▸ **Entries from a collection**:
○ ○ ○ ○ ○ ○ ○
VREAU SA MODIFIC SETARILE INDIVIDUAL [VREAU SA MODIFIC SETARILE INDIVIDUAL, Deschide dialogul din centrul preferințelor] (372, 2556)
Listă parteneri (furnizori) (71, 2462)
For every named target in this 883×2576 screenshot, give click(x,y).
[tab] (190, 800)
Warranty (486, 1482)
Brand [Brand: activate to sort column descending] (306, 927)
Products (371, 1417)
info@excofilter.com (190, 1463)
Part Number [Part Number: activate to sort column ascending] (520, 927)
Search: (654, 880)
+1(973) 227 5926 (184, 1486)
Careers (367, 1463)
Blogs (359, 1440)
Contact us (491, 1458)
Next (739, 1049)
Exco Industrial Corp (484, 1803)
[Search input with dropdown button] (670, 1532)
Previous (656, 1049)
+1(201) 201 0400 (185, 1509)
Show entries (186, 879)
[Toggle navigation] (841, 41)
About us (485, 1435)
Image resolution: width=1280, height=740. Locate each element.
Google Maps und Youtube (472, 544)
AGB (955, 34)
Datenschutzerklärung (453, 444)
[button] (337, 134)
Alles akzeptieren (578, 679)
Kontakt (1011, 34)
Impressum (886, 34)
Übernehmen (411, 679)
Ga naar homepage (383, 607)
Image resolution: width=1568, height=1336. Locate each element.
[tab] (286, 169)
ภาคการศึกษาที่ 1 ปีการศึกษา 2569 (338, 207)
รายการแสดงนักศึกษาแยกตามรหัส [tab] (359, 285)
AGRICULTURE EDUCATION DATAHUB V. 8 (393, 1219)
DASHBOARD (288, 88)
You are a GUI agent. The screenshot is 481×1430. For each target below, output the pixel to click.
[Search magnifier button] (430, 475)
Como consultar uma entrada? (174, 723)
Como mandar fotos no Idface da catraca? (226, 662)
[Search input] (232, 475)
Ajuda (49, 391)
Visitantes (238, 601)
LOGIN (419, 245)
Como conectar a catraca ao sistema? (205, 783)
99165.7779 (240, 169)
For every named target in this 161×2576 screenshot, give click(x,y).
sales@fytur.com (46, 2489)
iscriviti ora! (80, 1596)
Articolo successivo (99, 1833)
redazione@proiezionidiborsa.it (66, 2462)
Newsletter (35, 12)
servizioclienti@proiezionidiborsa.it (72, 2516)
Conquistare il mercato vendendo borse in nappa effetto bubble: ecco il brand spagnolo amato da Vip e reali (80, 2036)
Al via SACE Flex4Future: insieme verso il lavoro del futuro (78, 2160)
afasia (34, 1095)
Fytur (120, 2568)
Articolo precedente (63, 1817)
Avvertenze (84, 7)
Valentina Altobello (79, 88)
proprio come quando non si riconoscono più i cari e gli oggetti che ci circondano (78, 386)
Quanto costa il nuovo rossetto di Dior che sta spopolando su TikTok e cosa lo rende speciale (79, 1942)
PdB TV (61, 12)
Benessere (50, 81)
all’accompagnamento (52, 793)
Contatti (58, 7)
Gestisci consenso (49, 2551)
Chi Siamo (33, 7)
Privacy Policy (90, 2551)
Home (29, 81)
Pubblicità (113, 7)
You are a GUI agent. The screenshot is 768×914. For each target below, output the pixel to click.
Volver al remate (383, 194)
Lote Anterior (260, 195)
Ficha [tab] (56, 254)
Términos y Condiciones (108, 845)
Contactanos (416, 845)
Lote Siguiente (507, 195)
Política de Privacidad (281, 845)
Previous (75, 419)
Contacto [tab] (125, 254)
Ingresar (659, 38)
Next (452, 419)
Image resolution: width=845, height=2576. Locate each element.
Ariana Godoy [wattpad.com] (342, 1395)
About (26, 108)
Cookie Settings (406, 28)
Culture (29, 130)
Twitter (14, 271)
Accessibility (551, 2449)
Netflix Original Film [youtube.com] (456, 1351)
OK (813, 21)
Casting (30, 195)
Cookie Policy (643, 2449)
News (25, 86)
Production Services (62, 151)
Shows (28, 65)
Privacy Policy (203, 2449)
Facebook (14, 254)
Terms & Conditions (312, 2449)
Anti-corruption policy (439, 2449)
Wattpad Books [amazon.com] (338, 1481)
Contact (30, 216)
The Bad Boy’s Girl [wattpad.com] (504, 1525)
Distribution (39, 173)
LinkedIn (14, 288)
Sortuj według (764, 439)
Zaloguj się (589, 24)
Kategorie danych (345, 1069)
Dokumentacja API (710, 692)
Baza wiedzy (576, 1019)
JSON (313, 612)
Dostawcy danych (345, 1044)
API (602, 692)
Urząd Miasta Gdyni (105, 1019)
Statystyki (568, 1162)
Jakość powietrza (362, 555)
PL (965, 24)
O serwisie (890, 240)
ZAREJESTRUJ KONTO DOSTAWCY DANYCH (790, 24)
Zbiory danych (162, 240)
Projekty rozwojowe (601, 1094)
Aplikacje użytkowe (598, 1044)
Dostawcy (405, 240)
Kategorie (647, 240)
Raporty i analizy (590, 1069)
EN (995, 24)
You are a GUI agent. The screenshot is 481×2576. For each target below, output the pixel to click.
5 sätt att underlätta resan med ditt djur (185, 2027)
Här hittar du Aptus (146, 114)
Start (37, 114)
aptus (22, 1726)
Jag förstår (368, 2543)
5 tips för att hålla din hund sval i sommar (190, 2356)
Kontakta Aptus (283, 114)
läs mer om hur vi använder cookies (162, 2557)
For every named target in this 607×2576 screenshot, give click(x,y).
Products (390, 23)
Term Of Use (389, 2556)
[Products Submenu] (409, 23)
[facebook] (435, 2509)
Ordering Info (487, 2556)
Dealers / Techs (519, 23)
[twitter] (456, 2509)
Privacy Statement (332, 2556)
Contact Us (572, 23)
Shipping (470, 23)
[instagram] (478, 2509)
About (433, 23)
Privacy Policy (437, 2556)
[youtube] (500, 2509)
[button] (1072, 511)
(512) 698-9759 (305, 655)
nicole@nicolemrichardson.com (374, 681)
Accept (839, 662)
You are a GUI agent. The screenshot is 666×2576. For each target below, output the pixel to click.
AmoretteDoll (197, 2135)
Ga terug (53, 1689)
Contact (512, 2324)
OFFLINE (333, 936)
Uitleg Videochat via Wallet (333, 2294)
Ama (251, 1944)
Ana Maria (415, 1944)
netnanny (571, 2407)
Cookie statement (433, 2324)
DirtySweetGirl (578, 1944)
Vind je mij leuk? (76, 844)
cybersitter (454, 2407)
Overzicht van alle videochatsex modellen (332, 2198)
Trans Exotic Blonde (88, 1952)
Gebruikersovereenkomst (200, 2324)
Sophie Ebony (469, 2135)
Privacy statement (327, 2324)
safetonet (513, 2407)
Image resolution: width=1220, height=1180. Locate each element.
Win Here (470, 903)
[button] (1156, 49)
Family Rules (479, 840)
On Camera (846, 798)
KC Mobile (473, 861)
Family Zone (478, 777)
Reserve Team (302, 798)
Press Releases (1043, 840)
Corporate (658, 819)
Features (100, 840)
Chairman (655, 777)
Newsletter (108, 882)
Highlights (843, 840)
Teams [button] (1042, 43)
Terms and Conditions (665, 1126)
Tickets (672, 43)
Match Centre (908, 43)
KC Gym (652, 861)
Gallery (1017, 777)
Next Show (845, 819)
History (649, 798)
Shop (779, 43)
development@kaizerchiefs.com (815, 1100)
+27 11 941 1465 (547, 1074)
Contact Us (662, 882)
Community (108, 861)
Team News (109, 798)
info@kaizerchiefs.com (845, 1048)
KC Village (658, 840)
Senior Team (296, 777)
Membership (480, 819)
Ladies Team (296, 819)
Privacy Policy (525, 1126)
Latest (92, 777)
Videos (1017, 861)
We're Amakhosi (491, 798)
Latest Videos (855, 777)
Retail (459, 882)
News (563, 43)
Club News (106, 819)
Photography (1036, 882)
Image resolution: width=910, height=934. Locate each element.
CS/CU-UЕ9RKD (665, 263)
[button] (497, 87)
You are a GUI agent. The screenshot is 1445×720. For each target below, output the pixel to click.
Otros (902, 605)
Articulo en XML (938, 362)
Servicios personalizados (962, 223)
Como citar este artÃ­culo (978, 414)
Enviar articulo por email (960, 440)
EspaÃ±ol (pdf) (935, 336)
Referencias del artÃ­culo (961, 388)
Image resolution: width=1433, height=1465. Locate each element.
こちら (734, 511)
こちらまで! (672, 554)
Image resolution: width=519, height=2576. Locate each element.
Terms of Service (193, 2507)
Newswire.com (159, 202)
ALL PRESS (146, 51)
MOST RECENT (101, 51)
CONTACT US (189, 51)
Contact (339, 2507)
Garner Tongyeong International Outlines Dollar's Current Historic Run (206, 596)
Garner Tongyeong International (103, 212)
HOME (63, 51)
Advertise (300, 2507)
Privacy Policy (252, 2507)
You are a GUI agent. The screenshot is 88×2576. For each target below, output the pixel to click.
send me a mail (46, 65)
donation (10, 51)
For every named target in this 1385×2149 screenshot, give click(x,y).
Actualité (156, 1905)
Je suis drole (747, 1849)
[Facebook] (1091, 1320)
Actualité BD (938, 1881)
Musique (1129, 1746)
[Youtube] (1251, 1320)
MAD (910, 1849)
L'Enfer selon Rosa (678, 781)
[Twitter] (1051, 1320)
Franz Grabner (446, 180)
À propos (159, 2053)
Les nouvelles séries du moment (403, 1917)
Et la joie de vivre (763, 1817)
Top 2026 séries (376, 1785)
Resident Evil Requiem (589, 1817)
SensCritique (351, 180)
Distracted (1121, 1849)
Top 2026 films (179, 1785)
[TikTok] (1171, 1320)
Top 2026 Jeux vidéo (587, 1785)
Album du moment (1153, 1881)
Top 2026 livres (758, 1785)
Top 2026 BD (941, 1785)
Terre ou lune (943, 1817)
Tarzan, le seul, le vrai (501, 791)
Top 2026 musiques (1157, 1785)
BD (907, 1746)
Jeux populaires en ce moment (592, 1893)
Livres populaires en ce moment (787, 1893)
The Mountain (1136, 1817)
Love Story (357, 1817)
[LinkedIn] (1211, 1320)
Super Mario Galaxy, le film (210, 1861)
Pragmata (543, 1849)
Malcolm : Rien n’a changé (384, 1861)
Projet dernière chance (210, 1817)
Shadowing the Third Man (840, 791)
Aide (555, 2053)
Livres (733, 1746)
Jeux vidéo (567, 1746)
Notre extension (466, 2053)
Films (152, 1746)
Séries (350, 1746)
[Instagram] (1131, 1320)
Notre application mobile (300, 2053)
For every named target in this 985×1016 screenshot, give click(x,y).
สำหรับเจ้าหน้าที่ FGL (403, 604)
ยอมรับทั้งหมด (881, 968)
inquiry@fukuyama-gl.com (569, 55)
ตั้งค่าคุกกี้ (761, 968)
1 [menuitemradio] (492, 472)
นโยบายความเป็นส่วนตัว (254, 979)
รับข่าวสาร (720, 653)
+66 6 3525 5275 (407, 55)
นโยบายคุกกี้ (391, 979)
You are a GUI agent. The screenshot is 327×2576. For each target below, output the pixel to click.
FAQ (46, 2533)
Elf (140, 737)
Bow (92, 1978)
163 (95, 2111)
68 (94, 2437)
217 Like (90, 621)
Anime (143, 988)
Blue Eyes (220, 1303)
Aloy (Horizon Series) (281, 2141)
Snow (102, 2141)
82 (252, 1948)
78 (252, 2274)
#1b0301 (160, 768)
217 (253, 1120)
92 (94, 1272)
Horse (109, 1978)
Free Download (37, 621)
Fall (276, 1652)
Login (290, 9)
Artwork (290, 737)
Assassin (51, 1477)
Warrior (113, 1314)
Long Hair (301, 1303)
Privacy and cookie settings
○ ○ ○ ○ ○ ○ ○
▸ **Your instructions**:
How many lines in the entries above contain the string "kaizerchiefs", matching case exactly? Reply with the number alone.

▸ **The answer**:
2